Antigone in Amazon - Milo Rau - Photo: Christophe Raynaud de Lage


Les niveaux de lecture sont multiples. Nous avons, par les deux comédiens belges, les explications de l'histoire de la pièce qui éclaire à la fois le contexte de la production et les imprévus qui ont déterminé la forme que prend le spectacle actuel, à la fois pour des raisons pratiques, financières et écologiques. Il y a le parallèle entre le mythe ancien et son surgissement contemporain. Il y a aussi cette problématique de la dépossession de la terre et des réponses politiques et policières violentes et il y a en final également toute l'interrogation sur le rapport de l'homme à la terre, la nature et de l'avenir de la planète.
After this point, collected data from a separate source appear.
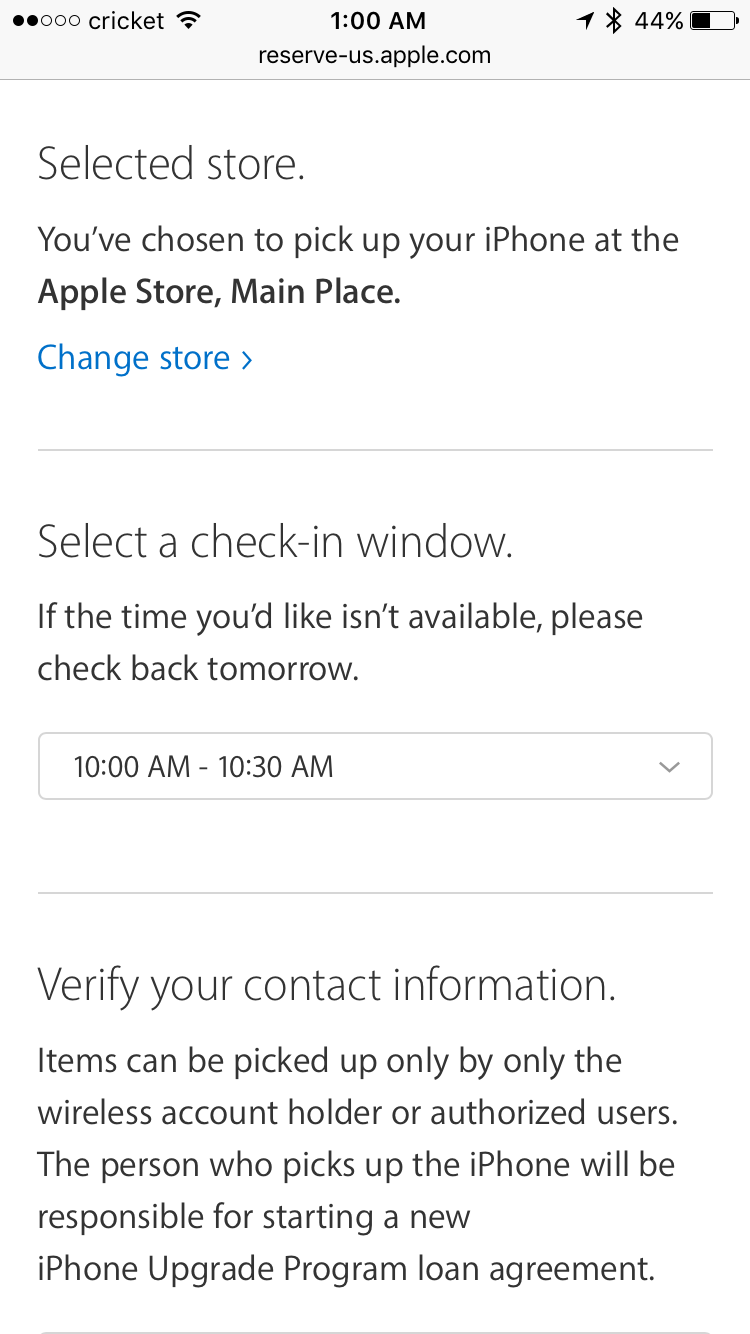The width and height of the screenshot is (750, 1334).
Task: Tap the Apple Store, Main Place text
Action: (219, 293)
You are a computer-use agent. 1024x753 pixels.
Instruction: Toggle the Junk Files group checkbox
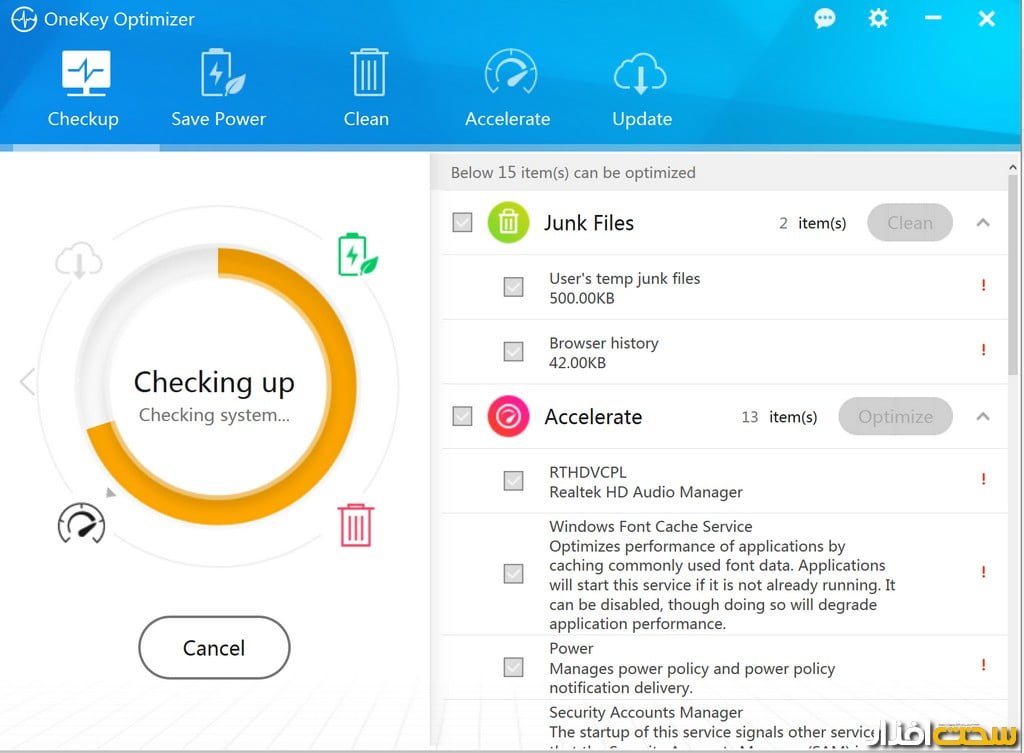(x=462, y=223)
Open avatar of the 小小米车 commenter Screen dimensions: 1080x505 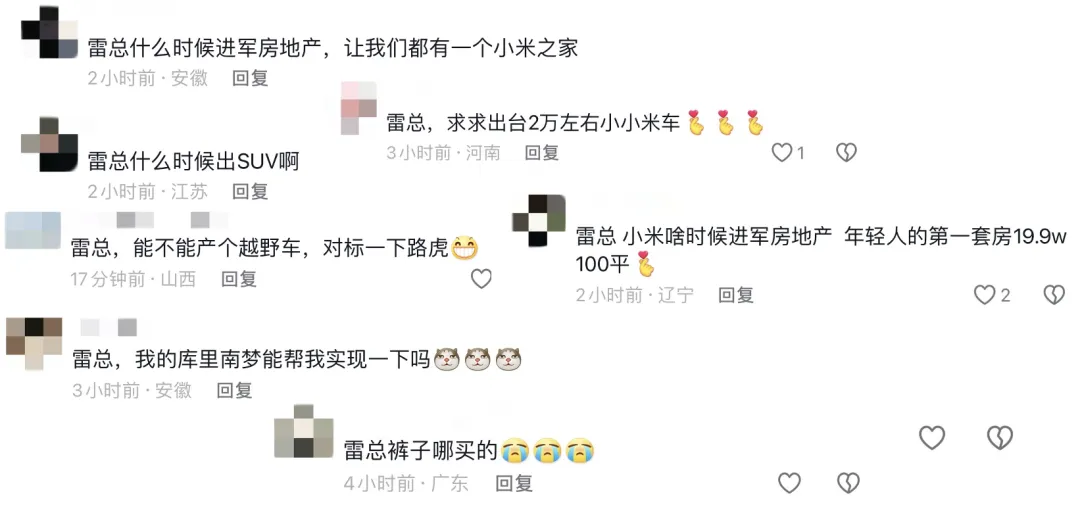[359, 108]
Toutes ces questions, qui dans cette pièce multiforme et multilingue, où nous ne comprenons pas toujours tout (et les paysans du Brésil non plus d'ailleurs, comme c'est dit dans la pièce), mais qui n'empêchent que nos pouvons, ensemble trouver des réponse communes, ne serait-ce que de vivre ensemble la vie des autres - comme les comédiens l'ont aussi expérimenté et vécu - pour faire humanité. 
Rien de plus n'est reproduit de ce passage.